Instruction: Copy the lines below word for word, starting with the line that contains "coordinates (302, 83)." and ending with the line that contains "center [498, 665].", with both of those lines included.

━━ Source data ━━

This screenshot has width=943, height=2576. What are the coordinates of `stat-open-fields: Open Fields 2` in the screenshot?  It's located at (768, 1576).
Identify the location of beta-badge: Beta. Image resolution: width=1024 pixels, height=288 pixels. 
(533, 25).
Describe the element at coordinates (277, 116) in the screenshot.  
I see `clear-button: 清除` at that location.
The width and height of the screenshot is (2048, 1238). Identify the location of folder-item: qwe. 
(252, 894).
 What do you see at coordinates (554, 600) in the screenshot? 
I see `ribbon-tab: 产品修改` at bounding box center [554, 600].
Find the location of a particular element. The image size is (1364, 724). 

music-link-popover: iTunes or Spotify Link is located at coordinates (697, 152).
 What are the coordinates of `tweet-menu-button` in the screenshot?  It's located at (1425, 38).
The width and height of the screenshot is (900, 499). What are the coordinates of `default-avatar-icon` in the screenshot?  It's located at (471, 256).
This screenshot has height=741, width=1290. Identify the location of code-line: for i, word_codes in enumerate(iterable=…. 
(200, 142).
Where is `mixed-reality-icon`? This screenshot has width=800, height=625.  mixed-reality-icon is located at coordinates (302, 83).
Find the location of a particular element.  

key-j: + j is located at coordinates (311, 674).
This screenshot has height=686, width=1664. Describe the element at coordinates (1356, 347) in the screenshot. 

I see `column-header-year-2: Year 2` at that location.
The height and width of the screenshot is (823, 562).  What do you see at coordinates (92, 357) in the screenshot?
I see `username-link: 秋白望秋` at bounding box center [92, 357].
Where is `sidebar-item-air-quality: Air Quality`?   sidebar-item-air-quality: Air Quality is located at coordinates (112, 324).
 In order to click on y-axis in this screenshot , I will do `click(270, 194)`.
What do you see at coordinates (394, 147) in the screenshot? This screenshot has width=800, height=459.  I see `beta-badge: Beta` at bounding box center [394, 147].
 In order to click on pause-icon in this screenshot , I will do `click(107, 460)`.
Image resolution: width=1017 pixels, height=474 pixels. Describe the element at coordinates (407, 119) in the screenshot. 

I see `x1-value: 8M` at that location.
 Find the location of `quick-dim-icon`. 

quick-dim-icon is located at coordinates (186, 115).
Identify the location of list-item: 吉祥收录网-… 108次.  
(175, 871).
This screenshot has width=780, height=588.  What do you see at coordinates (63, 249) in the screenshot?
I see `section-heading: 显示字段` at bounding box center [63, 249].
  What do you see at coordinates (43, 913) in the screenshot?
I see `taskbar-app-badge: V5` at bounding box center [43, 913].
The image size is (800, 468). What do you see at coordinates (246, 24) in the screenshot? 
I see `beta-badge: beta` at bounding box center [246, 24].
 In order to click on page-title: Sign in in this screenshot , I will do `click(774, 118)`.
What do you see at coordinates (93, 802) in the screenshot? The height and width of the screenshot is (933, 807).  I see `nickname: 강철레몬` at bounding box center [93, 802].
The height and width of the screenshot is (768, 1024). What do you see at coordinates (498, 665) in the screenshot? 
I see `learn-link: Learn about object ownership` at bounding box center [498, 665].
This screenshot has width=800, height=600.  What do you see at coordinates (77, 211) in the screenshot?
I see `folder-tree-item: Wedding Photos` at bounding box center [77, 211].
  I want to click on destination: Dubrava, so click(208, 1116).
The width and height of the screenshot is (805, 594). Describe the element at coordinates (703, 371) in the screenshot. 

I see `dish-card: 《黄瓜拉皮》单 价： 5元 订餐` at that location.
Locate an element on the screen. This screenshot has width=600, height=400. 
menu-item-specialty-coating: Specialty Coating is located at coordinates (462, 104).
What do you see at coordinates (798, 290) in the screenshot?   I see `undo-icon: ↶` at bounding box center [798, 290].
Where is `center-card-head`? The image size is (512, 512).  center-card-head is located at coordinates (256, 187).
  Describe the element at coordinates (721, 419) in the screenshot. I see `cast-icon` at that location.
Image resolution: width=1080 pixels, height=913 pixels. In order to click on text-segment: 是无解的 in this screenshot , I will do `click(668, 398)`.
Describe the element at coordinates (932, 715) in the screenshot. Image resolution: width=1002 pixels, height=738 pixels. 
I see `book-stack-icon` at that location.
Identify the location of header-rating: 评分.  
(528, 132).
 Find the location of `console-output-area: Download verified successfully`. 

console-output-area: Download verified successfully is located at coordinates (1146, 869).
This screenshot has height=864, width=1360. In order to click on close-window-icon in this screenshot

━━━

Solution to the problem:
Where is `mixed-reality-icon`? This screenshot has width=800, height=625.  mixed-reality-icon is located at coordinates (302, 83).
Find the location of a particular element.  

key-j: + j is located at coordinates (311, 674).
This screenshot has height=686, width=1664. Describe the element at coordinates (1356, 347) in the screenshot. 

I see `column-header-year-2: Year 2` at that location.
The height and width of the screenshot is (823, 562).  What do you see at coordinates (92, 357) in the screenshot?
I see `username-link: 秋白望秋` at bounding box center [92, 357].
Where is `sidebar-item-air-quality: Air Quality`?   sidebar-item-air-quality: Air Quality is located at coordinates (112, 324).
 In order to click on y-axis in this screenshot , I will do `click(270, 194)`.
What do you see at coordinates (394, 147) in the screenshot? This screenshot has width=800, height=459.  I see `beta-badge: Beta` at bounding box center [394, 147].
 In order to click on pause-icon in this screenshot , I will do `click(107, 460)`.
Image resolution: width=1017 pixels, height=474 pixels. Describe the element at coordinates (407, 119) in the screenshot. 

I see `x1-value: 8M` at that location.
 Find the location of `quick-dim-icon`. 

quick-dim-icon is located at coordinates (186, 115).
Identify the location of list-item: 吉祥收录网-… 108次.  
(175, 871).
This screenshot has width=780, height=588.  What do you see at coordinates (63, 249) in the screenshot?
I see `section-heading: 显示字段` at bounding box center [63, 249].
  What do you see at coordinates (43, 913) in the screenshot?
I see `taskbar-app-badge: V5` at bounding box center [43, 913].
The image size is (800, 468). What do you see at coordinates (246, 24) in the screenshot? 
I see `beta-badge: beta` at bounding box center [246, 24].
 In order to click on page-title: Sign in in this screenshot , I will do `click(774, 118)`.
What do you see at coordinates (93, 802) in the screenshot? The height and width of the screenshot is (933, 807).  I see `nickname: 강철레몬` at bounding box center [93, 802].
The height and width of the screenshot is (768, 1024). What do you see at coordinates (498, 665) in the screenshot? 
I see `learn-link: Learn about object ownership` at bounding box center [498, 665].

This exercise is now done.